Burks Oakley II, University of Illinois

    Burks Oakley II is Associate Vice President for Academic Affairs at the University of Illinois. Dr. Oakley's interests include distance education, outreach, and instructional technologies and he has major responsibilities for UI-OnLine. Oakley is a professor in the Electrical and Computer Engineering (ECE) at the University of Illinois at Urbana-Champaign (UIUC), and Associate Director of the Sloan Center for Asynchronous Learning Environments. From 1992 until 1995, he served as Assistant Head of the ECE Department.

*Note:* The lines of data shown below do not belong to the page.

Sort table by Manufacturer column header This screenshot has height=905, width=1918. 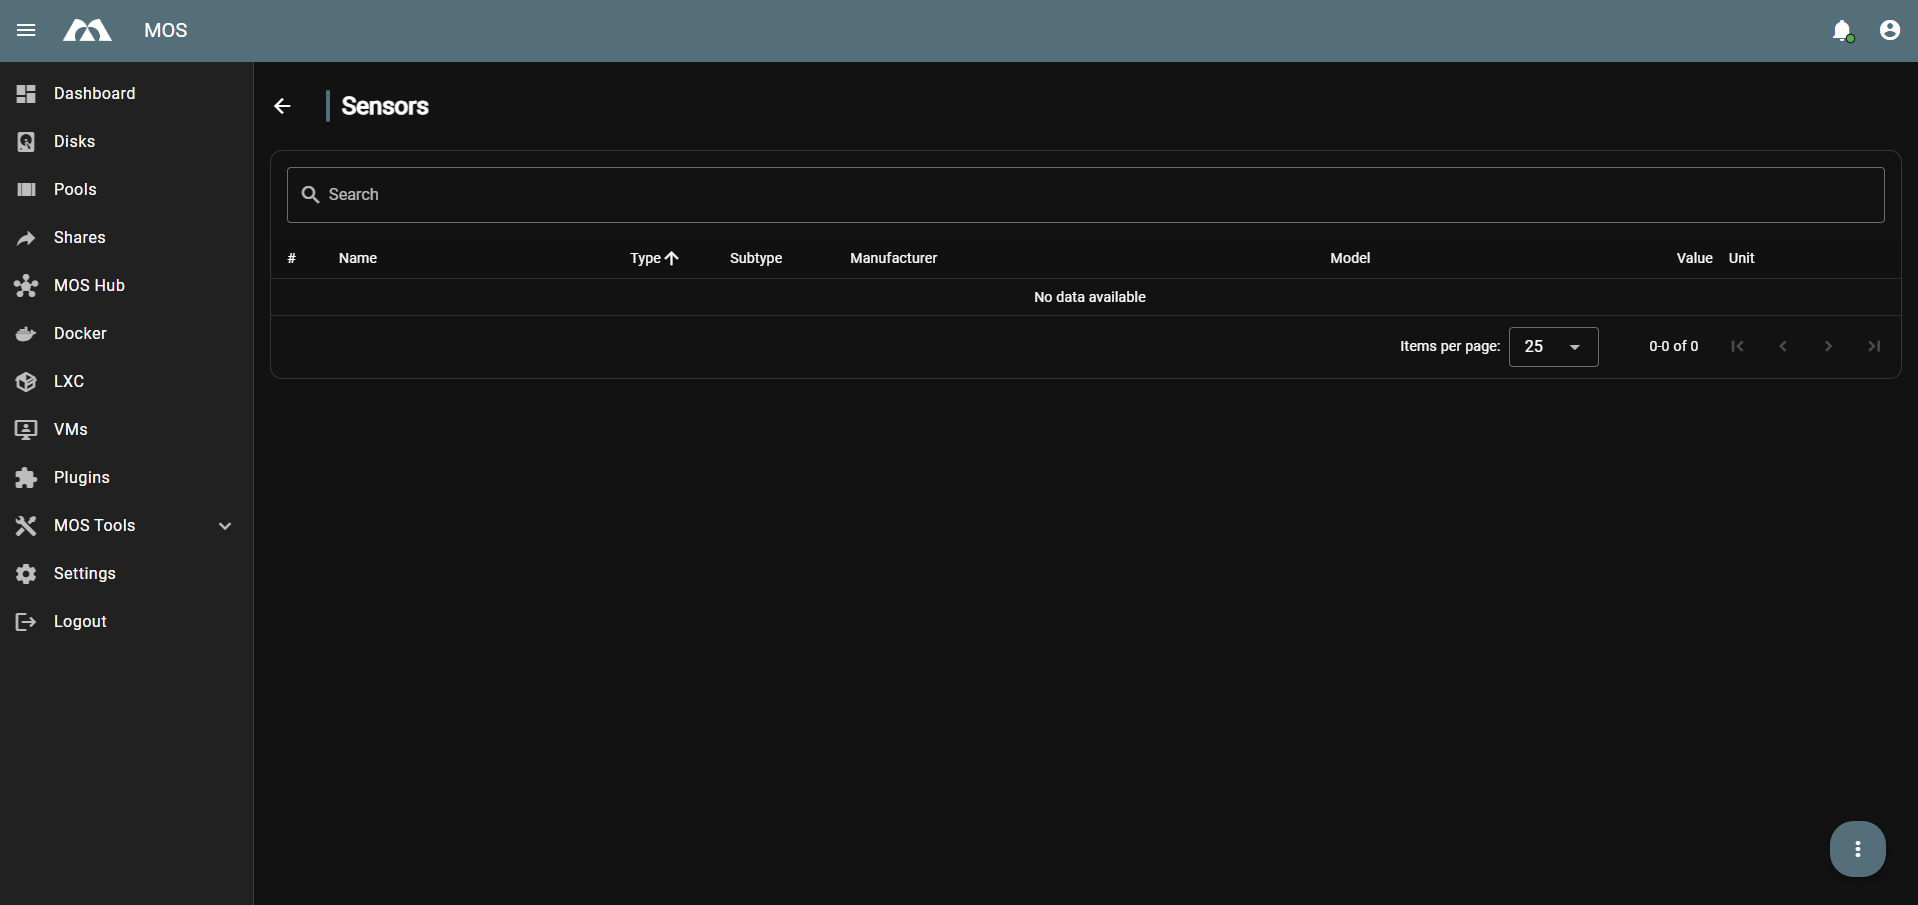(893, 258)
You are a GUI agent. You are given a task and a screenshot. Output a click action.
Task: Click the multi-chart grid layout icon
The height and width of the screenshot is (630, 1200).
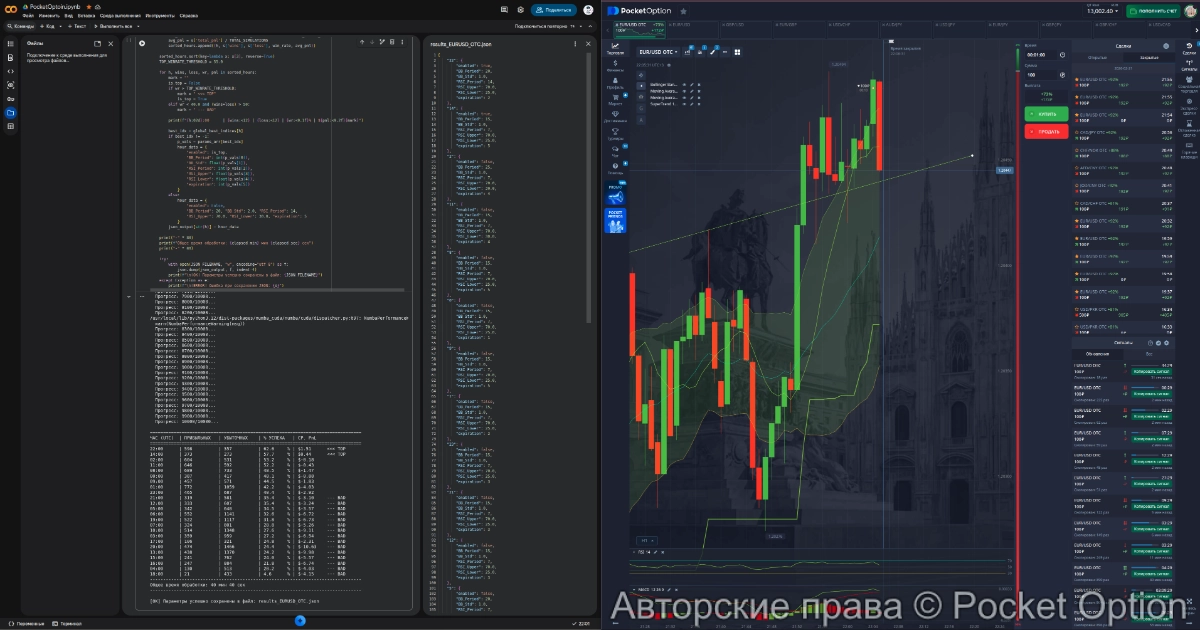tap(737, 52)
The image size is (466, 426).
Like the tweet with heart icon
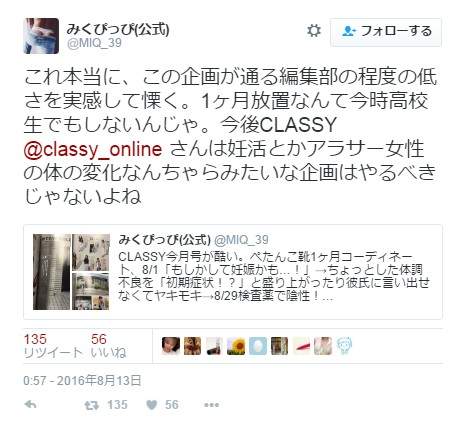click(x=152, y=405)
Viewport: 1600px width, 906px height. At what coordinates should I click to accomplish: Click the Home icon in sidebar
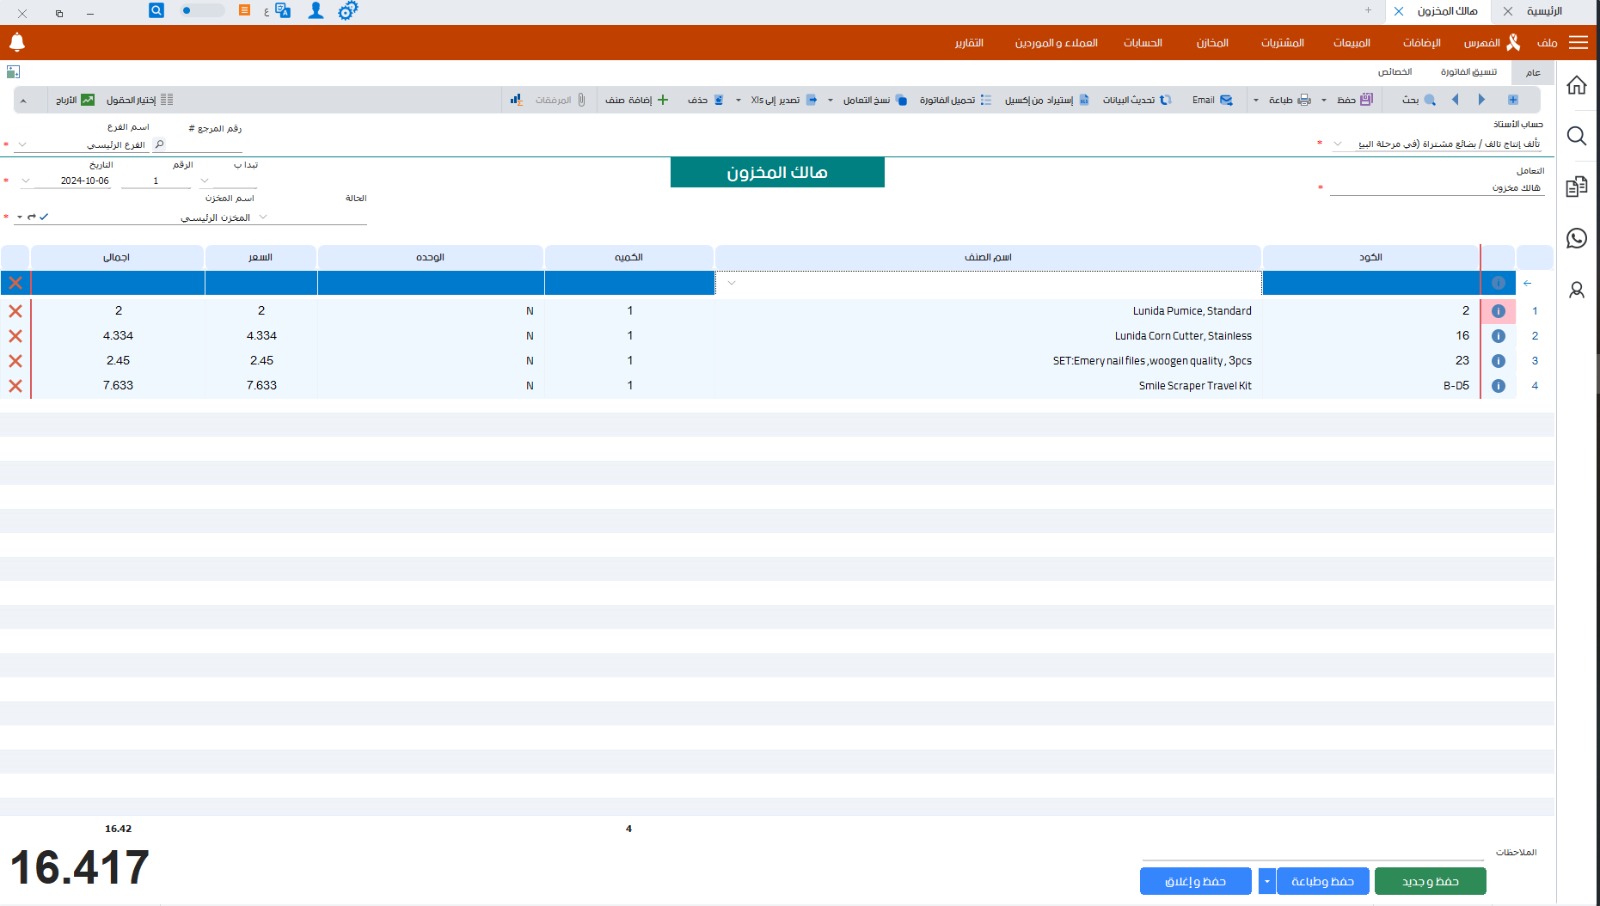pyautogui.click(x=1577, y=85)
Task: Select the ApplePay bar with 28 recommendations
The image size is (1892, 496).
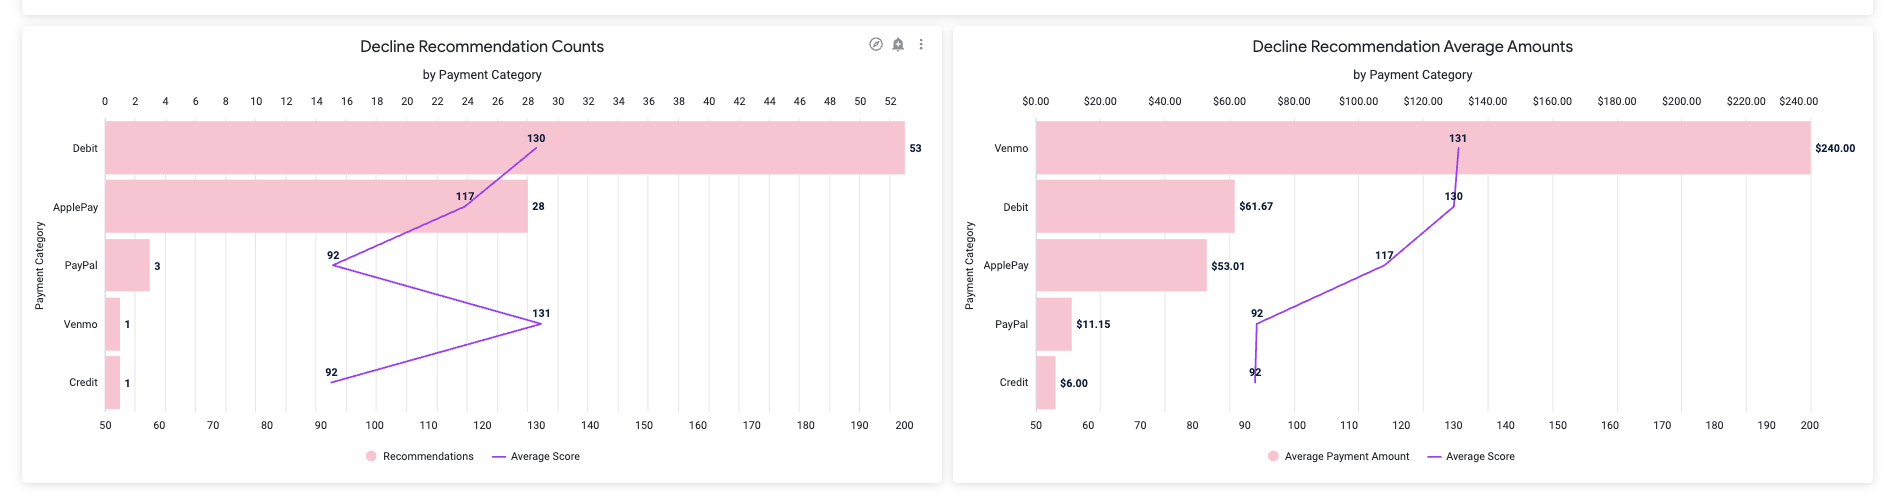Action: 316,206
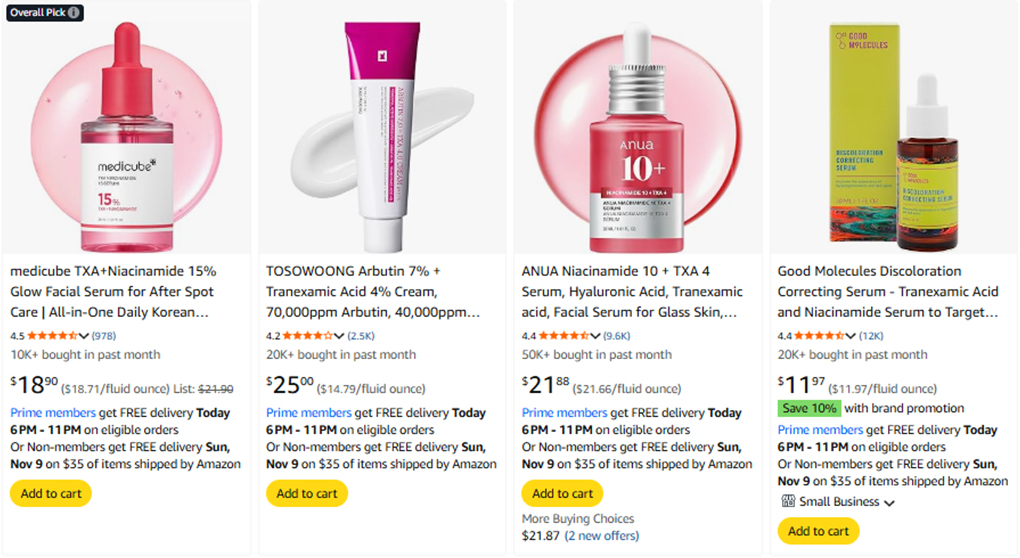This screenshot has width=1020, height=558.
Task: Expand medicube star rating breakdown
Action: tap(84, 336)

    Oakley received his BS degree from Northwestern University and his MS and PhD degrees from the University of Michigan. In 1991, he was named as "one of the most distinguished Ph.D. recipients over the past 50 years" by the University of Michigan. He has received numerous awards for his teaching and for his innovative use of technology in education, including the Luckman Distinguished Undergraduate Teaching Award from UIUC in 1993, the Outstanding Professor Award from the ASEE IL/IN Division in 1993, the EDUCOM Medal in 1996, and the IEEE

    Educational Activities Board Major Educational Innovation Award in 1996. Oakley is the chair of the ECE Division of ASEE and a member of the IEEE Educational Activities Board.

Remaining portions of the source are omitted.